Top U.S. Exports to Chile
A majority of the top categories of goods at the HS four-digit level exported from the United States to Chile showed impressive increases. Not coincidentally, the top goods highlighted below also became duty free immediately under the FTA, with the exception of petroleum oils, for which the tariff rate in 2005 is 0.6 percent under the Agreement.
Usibelli Coal Mine
Family-owned Usibelli Coal Mine in Healy, Alaska is helping to keep the lights on in Chile. Recent increases in the price and demand for natural gas have impacted its supply to Chile, forcing a number of Chilean power producers to use alternative fuels to generate power. Many power producers have decided to bridge the gap with coal and diesel fuel generation. Usibelli was approached by the international resource trading company Glencore, Ltd. as a potential coal supplier, and it subsequently started shipping coal to various Chilean power plants for the first time in 2004. Usibelli has already shipped approximately 200,000 metric tons of Alaskan coal to Chile. U.S.-mined coal is duty free under the FTA, which has made sourcing from the United States an attractive new option for Chilean power companies.
For Caterpillar, the benefits of free trade agreements are very real. The U.S.-Chile Free Trade Agreement immediately eliminated all Chilean tariffs on Caterpillar’s U.S.-made products. With Chile’s market completely open, Caterpillar was well positioned to fully benefit from increased demand resulting from Chile’s current mining boom. As a result, Caterpillar’s U.S. exports to Chile nearly doubled, making Chile the company’s fifth largest U.S. export market.

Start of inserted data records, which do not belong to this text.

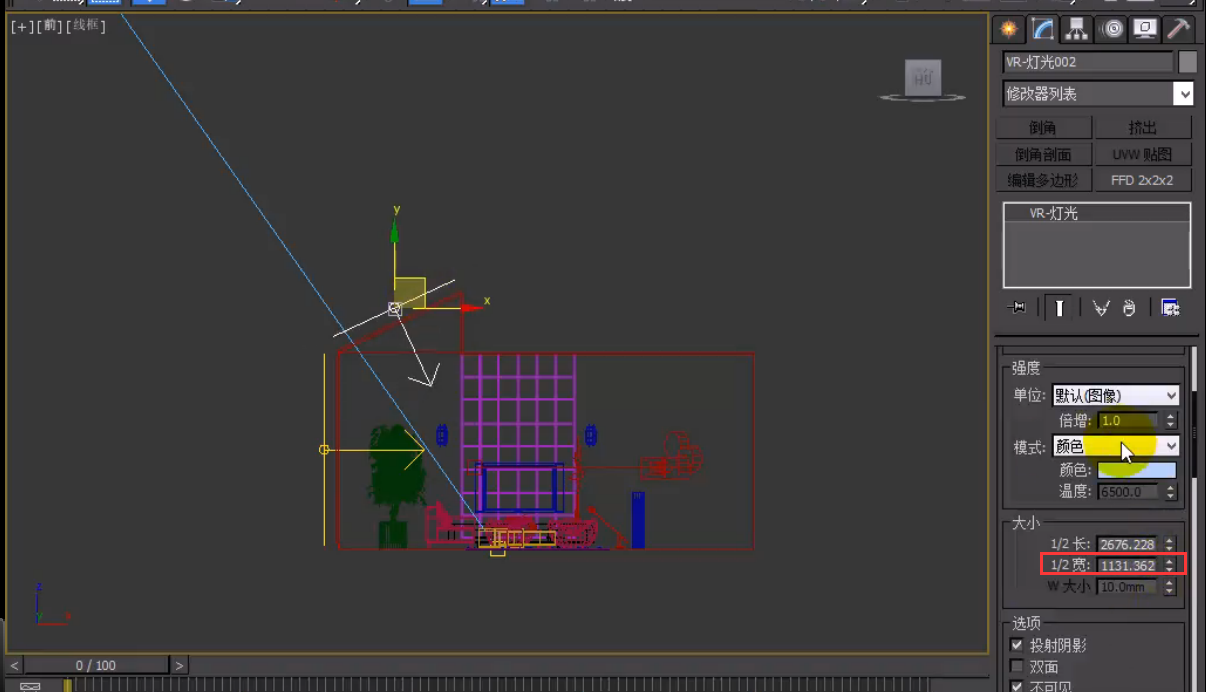Screen dimensions: 1206x692
Task: Open the Motion panel tab
Action: coord(1112,29)
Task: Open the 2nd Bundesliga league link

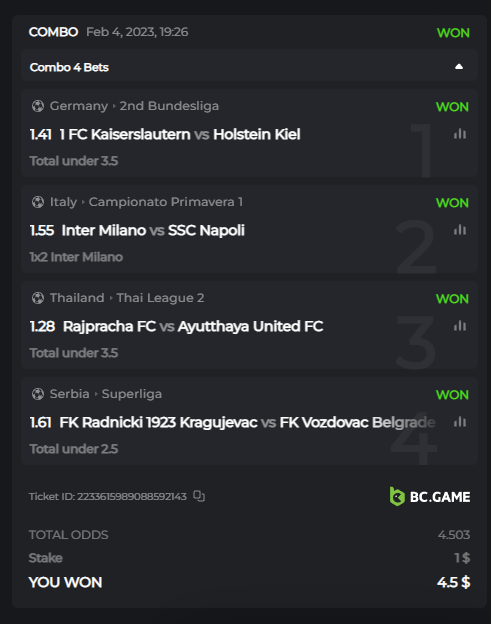Action: (169, 106)
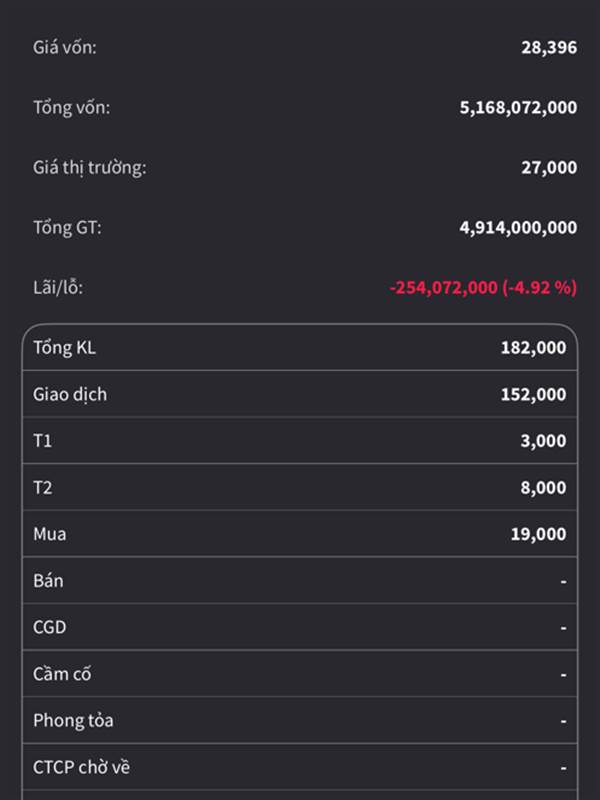Select the total volume value 182,000
Image resolution: width=600 pixels, height=800 pixels.
coord(533,348)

Karsten Manufacturing Company
The US-Chile Free Trade Agreement has helped Karsten Manufacturing Company increase sales in what was already a good market for the company. Karsten Manufacturing, located in Phoenix, Arizona, is a leading golf club maker better known by its brand name of PING. Under the FTA, Chilean duties on PING golf clubs were immediately reduced from six percent to zero in 2004. By attending an FTA seminar at the Phoenix Export Assistance Center, Karsten Manufacturing was able to confirm that it was filling out documentation correctly in order to maximize the benefits offered by the FTA. Thanks to the agreement, the PING distributor in Chile now pays less to bring PING equipment into Chile, which in turn reduced the end price to consumers and increased sales. Karsten Manufacturing Company now sends a substantial shipment of PING golf clubs to Chile on a bimonthly basis.